(Dataset content begins)

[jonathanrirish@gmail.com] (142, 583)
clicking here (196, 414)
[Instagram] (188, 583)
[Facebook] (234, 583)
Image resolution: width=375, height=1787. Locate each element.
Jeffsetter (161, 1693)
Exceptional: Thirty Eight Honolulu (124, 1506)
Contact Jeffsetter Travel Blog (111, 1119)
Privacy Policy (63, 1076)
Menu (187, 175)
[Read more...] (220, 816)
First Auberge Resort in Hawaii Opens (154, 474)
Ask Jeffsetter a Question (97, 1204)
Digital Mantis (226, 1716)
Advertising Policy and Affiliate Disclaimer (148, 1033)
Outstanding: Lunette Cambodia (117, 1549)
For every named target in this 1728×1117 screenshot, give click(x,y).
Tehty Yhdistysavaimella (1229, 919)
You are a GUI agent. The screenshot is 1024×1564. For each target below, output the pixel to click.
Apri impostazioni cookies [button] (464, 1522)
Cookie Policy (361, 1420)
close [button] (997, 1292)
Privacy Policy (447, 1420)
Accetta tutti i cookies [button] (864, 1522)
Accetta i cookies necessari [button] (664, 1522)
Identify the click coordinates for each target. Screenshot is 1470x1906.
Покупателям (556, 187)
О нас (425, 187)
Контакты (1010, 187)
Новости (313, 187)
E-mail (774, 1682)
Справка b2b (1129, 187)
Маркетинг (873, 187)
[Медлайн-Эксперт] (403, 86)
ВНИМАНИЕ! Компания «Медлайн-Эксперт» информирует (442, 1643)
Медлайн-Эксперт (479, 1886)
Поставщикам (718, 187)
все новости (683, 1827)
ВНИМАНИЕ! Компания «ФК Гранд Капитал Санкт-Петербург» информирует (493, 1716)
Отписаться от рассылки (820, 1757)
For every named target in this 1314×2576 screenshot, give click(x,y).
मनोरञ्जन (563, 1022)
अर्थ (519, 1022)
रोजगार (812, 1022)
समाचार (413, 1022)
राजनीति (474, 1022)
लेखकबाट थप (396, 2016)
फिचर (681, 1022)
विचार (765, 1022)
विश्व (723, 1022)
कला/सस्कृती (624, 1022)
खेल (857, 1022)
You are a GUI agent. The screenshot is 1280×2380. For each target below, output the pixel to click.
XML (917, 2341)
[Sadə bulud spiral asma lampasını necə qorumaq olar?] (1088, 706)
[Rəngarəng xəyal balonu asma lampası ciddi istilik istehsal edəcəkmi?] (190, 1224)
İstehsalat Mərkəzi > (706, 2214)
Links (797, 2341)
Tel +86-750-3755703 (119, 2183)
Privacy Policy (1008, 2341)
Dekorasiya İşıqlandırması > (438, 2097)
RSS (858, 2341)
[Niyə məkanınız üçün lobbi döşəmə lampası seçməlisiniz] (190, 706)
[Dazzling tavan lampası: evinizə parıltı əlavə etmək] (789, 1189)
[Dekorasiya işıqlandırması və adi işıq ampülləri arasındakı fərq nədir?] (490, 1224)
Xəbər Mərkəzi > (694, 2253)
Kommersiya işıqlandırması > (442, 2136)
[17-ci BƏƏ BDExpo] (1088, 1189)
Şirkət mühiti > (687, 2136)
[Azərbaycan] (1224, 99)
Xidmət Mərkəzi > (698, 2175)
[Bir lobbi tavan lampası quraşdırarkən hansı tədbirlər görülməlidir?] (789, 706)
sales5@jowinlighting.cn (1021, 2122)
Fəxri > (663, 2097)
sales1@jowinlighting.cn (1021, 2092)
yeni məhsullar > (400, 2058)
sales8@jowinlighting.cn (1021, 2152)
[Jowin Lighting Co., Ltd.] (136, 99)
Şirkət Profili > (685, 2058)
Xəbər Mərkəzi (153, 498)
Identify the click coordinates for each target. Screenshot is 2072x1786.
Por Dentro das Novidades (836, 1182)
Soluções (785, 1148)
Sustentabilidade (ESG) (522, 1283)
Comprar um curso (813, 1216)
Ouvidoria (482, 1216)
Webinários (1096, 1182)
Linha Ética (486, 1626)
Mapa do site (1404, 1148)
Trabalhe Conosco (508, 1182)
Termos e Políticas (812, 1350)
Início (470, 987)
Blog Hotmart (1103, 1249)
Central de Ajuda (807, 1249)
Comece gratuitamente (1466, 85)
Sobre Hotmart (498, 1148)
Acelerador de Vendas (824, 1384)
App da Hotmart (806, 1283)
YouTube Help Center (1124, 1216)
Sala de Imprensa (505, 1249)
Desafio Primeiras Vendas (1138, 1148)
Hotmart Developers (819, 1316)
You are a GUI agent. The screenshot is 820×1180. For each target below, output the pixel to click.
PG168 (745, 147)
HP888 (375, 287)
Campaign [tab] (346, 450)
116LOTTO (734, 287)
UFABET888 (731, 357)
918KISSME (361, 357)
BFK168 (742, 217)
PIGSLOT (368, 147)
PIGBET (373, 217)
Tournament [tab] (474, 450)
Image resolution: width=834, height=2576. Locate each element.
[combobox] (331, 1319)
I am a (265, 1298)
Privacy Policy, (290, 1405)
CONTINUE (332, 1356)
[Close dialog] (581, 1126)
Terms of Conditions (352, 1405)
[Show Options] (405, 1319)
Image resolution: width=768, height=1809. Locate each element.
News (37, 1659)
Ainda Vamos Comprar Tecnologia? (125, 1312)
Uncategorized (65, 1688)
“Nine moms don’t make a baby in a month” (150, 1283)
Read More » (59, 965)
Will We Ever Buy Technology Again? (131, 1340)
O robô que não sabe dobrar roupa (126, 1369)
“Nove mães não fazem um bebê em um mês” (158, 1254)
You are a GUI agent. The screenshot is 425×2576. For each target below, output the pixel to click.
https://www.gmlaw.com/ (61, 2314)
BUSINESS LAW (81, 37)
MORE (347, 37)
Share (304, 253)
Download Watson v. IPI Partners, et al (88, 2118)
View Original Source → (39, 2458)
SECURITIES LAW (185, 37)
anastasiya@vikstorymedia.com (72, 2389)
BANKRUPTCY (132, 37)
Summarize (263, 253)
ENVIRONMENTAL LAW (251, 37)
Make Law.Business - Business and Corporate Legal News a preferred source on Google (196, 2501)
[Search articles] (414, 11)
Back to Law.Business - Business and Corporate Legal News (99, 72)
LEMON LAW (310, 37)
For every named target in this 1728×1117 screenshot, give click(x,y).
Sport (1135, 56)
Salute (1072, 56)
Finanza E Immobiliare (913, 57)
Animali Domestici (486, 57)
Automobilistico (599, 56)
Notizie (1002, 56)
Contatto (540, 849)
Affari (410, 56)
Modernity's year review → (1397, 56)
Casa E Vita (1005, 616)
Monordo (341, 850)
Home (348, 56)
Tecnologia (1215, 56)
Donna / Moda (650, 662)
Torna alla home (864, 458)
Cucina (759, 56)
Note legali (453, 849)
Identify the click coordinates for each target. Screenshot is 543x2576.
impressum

(Dataset content ends)

**Task goal:** Your answer should consist of the lines from the material that contain "resolution".

**Output:**
Image resolution: width=375, height=1787. Locate each element.
Image resolution: width=834, height=2576. Locate each element.
Image resolution: width=768, height=1809. Locate each element.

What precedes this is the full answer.